The Zika virus, which has already found cells in the infected mother to turn into Zika factories, and the virus spreads throughout the mother's body. The virus then may specifically bind to the lining of the placenta, the amnion. Then the virus turns the amniotic membrane into a Zika virus factory. Then the Zika virus hatches out of the amnion cells into the fluid around the fetus and the fetus gets infected. Specifically, the virus likes nerve cells; it likes fetal brain cells. It binds the fetal brain cell, turns it into a Zika factory and then in the process it kills the brain cell.

There is another mechanism by which the Zika virus might get into the womb and that is through the leaky placental cells that are made early in development in the first trimester. The virus then seems to specifically attach to the stem cells of the embryonic brain. Destroying these cells, which have been infected by the virus, may explain why the findings of microcephaly, small brain, in some of the babies that were infected in pregnancy. The virus can get in at any time of pregnancy, but it's particularly successful and potentially damaging in the first trimester.

Researchers also found that different strains of the Zika virus were more infectious, more successful at hijacking placental cells than others. The earlier African strain was less infectious than the current South American strain, which is much more infectious and much more likely to infect the fetus. In fact, it seems it's not just spread through infection by mosquitoes, but it's spread sexually from men to women and now, we think, from women to men. There's the possibility that it might be spread from other body fluids as well.

Actually, it is remarkable that the placenta and the membranes can protect the fetus from as many viruses as it does.

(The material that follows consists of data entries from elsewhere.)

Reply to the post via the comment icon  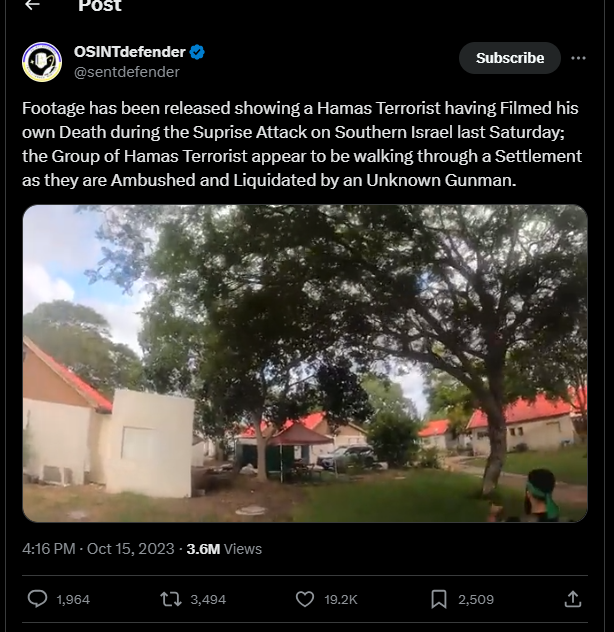coord(38,599)
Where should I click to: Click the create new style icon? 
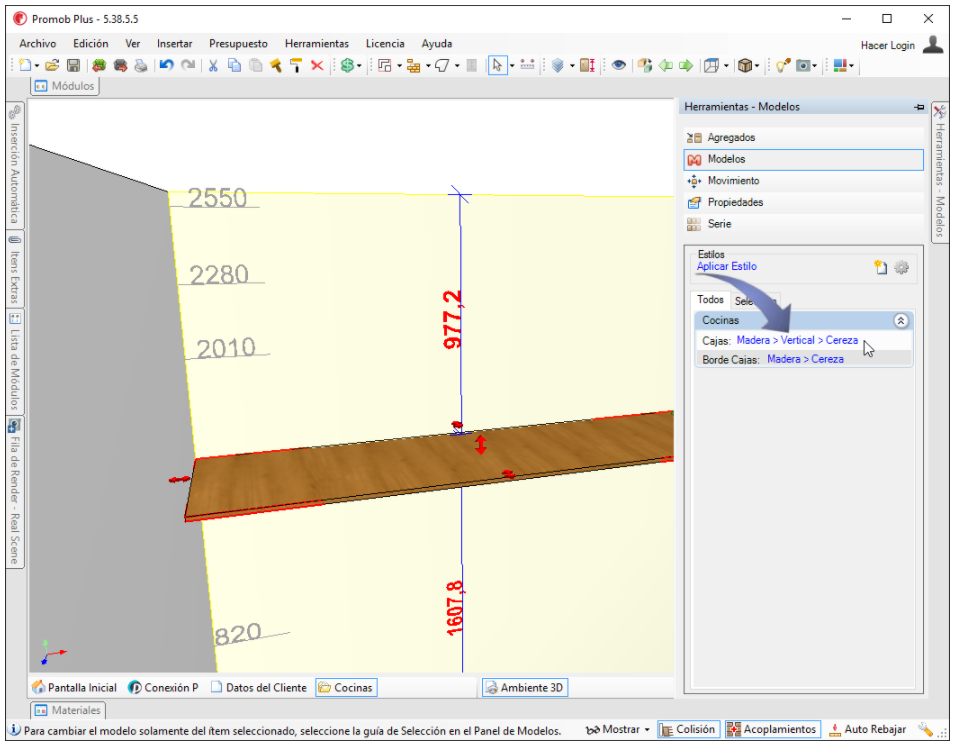pyautogui.click(x=880, y=268)
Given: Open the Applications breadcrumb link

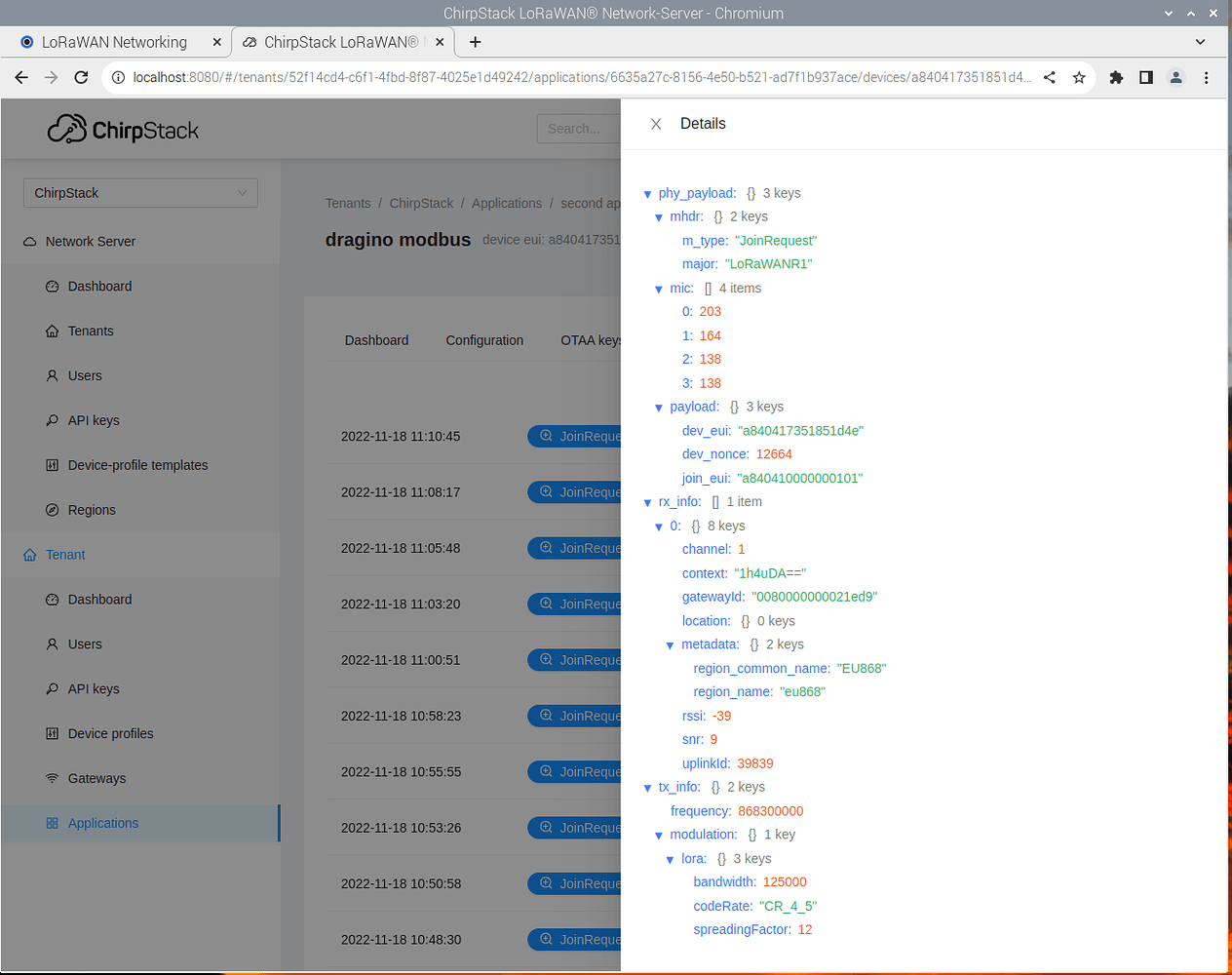Looking at the screenshot, I should [x=507, y=203].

Only a few viruses that we know about specifically attack placental cells and then go on to infect and harm the fetus. The chicken pox virus, the measles virus and the cytomegalovirus are examples and we have vaccines for some of these. Understanding the mechanisms by which viruses can infect placental cells can help us develop anti-viral agents and other approaches to treatment.

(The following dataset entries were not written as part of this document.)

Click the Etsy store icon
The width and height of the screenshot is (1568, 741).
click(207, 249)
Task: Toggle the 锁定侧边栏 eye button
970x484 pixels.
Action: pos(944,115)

Viruses are particularly successful and rapidly changing in their molecular appearance, meaning the way their face looks to different cells. So it may be difficult to make a vaccine. Or because the Zika virus belongs to a family of viruses that include Dengue yellow fever and we have a vaccine for some of those, we might be able to make a vaccine for all three or maybe not.

In the meantime, it's important to remember that a womb isn't a completely protected place. And the placenta isn't a perfect mother, letting in only the good in keeping out the bad. We need to remember to offer protection to pregnant women and women who might become pregnant from viruses, drugs and molecules in air and water pollution that can get through the placenta and affect the fetus. Thanks for joining us on The Scope.